Section 13(2)(f): performance or efficiency report

[153] The word report appears in several parts of section 13(2). This office has defined report as a formal statement or account of the results of the collation and consideration of information. Generally speaking, this would not include mere observations or recordings of fact.45

[154] Section 13(2)(f) is not restricted to reports or studies concerning institutions as a whole, but may also apply to reports or studies concerning one or more discrete program areas within an institution.46

[155] I find that none of the records at issue in this discussion constitute a report within the meaning of this term as defined above. As noted above, the records at issue contain drafts of recommendations that have been provided to ministry staff for discussion purposes or contain the comments and recommendations of ministry staff as part of the on-going development of government policy-making. None of the records contains a formal statement or account of the results of the collation and consideration of information. On this basis, I find that the exception at section 13(2)(f) does not apply.

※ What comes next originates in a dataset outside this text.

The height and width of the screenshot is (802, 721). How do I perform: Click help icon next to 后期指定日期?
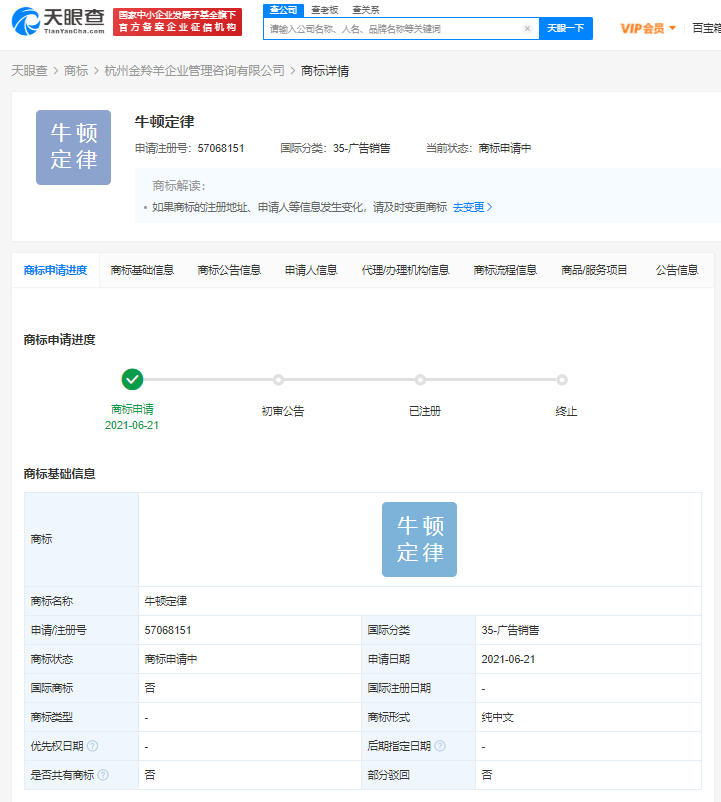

Section 13(2)(g): feasibility or other technical study

[156] In Order P-726, former Assistant Commissioner Irwin Glasberg commented on the term feasibility study. He stated:

I will now turn to the report of the consulting firm (Study B). The authors of Study A indicate that this document will constitute a feasibility study for alternative delivery models. Study B examines the various organizational design models which may be applied to the parks system and recommends the model which the authors find to be the most appropriate based on established assessment criteria. I must now determine whether this document constitutes a feasibility study relating to a government policy or project for the purposes of section 13(2)(g) of the Act .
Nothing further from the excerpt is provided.